Monday, March 10, 2014

The History and Future of (Mostly) Higher Education - week 6

The MOOC actually ended last week, but I fell behind on both readings and lectures. I've been working on midterm reports for my own students and the final report on this year's EVO (Electronic Village Online) to be presented to the CALL Interest Section at the TESOL Convention in Portland in just 2 weeks. But tonight I finally listened to the first 5-minute segment of the Week 6 lectures. The week is going to be about institutional change.

(March 17, 2014)
Segment 2: "Making Alliances with Other Changemakers":

  • HASTAC's commitment to inclusivity and democracy in education
  • Getting away from the old university structure, which separates learners from each other and over-measures them
  • HASTAC's partners:  PhD Lab in Digital Knowledge @ Duke; the Praxis Network (expanding the role and impact of change makers in higher ed); FemTechNet.newschool.edu (enhancing the role of women in technology); THATcamps (The Humanities and Technology camps)
  • Changemakers have to "make common cause" with each other.
Segment 3: "Reinvest in Public Education"
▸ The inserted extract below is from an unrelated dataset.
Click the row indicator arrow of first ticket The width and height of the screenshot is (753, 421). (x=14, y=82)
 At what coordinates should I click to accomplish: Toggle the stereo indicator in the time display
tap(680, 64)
  • Radical transformation of education, peer-to-peer education, do-it-yourself education, and exploring new kinds of education all depend on the re-funding of public K-12 education. 
  • We should support community colleges, vocational education, arts colleges--the whole spectrum of education.
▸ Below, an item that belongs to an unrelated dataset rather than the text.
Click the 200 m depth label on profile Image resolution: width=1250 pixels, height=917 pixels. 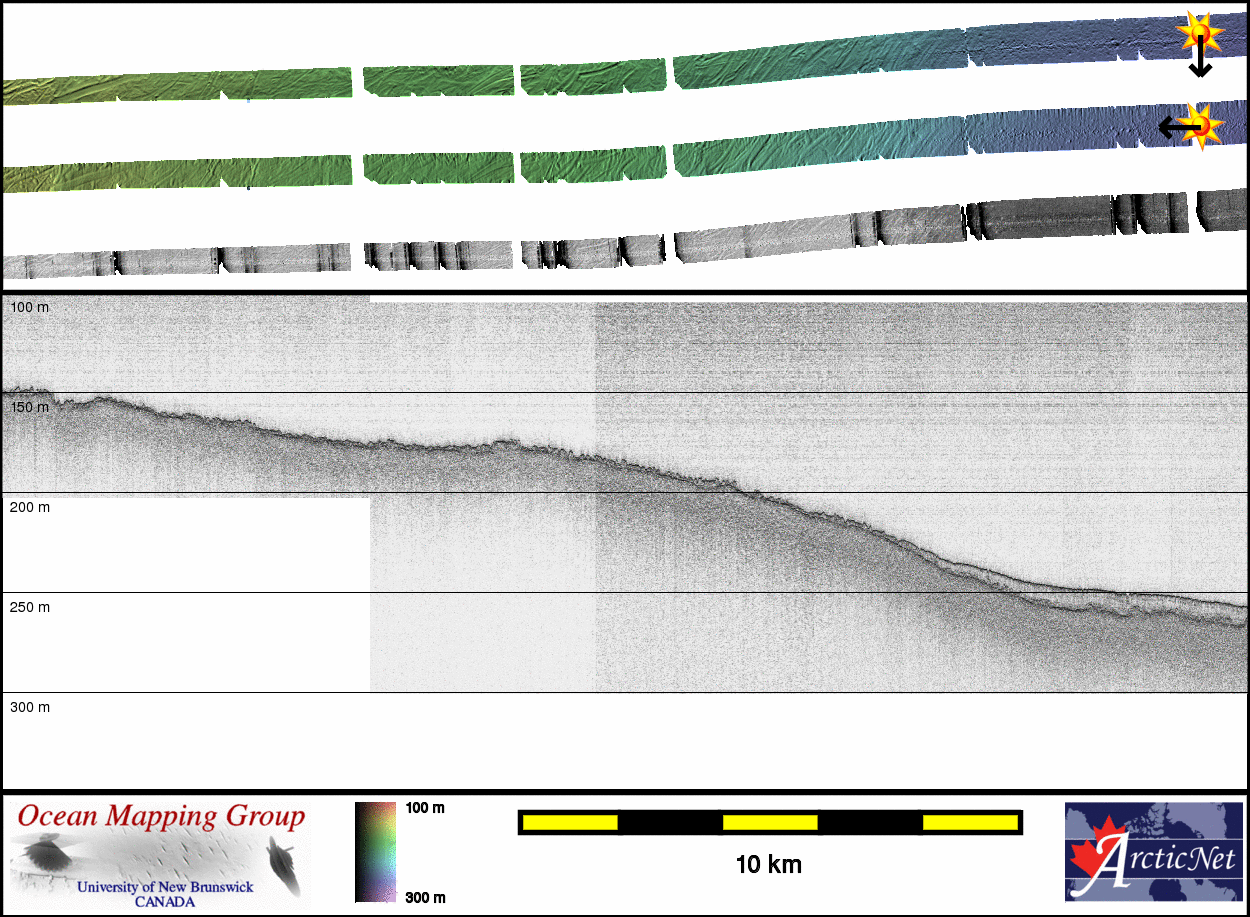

  • Accessible to masses of people at low cost
  • Interesting statistics: in the US, federal/state/municipalities make $231K profit for every dollar invested in graduates (employment, taxes, no unemployment, no prison). Transformation from funding prisons to funding education. What we spend embodies our values. Do we value education?
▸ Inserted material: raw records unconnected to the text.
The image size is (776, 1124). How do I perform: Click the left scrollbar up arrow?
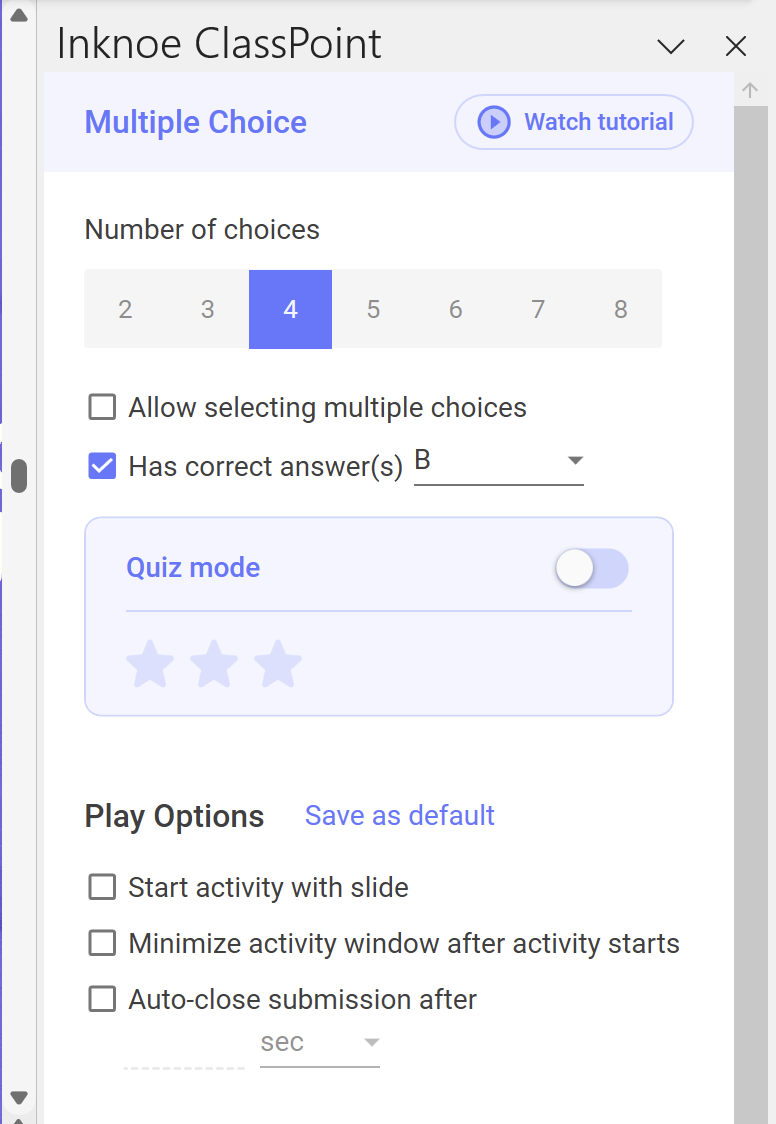point(19,15)
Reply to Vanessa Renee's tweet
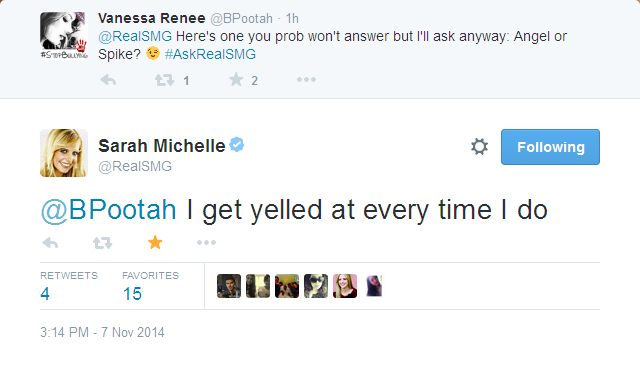The height and width of the screenshot is (373, 640). (x=108, y=80)
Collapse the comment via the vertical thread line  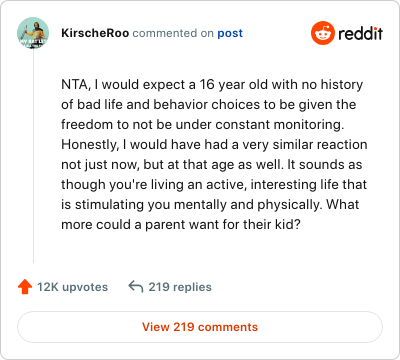(33, 156)
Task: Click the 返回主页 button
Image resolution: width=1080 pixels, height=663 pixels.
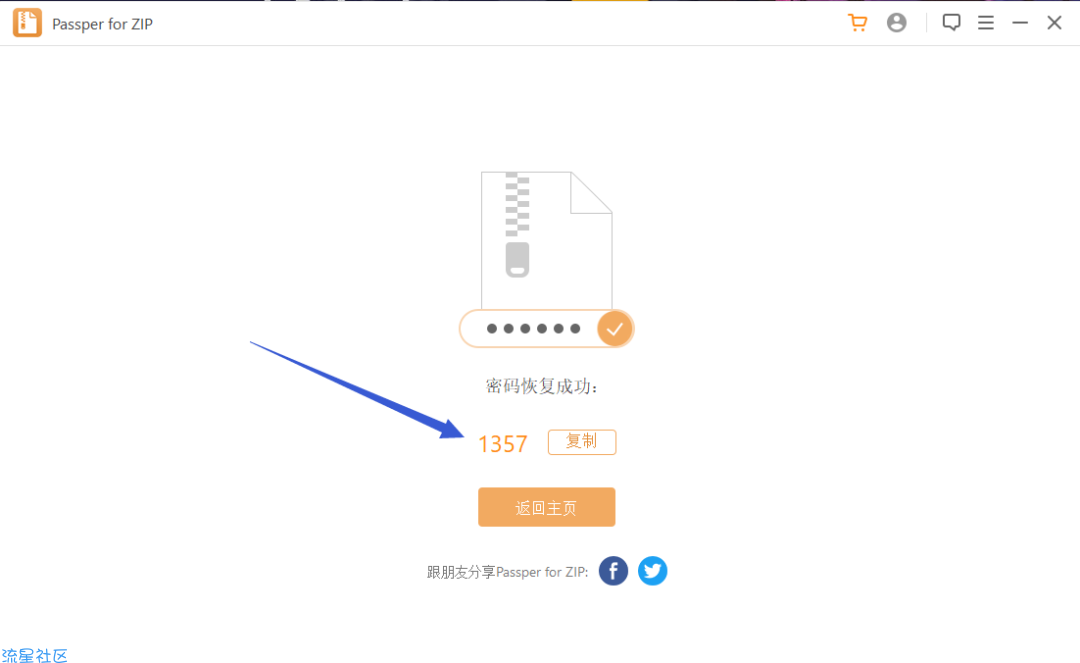Action: [x=546, y=507]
  • Is a college degree "worth it"? A person with a degree still earns more than a person without a degree after loans are repaid.
  • Income inequality: the gap is worldwide, but the US leads the world in the spreading gap. :-( The top 1% increased their income by 275% (1979-2013); middle 60% increased by 40%; lowest 5%: flat or negative. That also correlates with college and support for public education.
  • 2012: The average child had only 6 months more education than his/her parents.
  • 450K students on community college waiting list in California alone.
  • James Duderstadt (UMich) on the declining support for public universities
  • the US is now 11th in college graduation rate
  • Income inequality: 50% of Americans in top quartile of wealth have a degree; 10% in the lowest quartile (clear correlation between education and wealth)
  • More positively: in 1862, the Morrill Act - took proceeds from federally owned land and used it as a public good (--> land grant university system). Could the sale of bandwidth be used similarly? We ALL benefit from higher education; we are already a powerful alliance to fight for increased support of public education as a public good that makes society better. Let's make sure it's worth the money we are spending on it. It's OUR future, no matter what our age.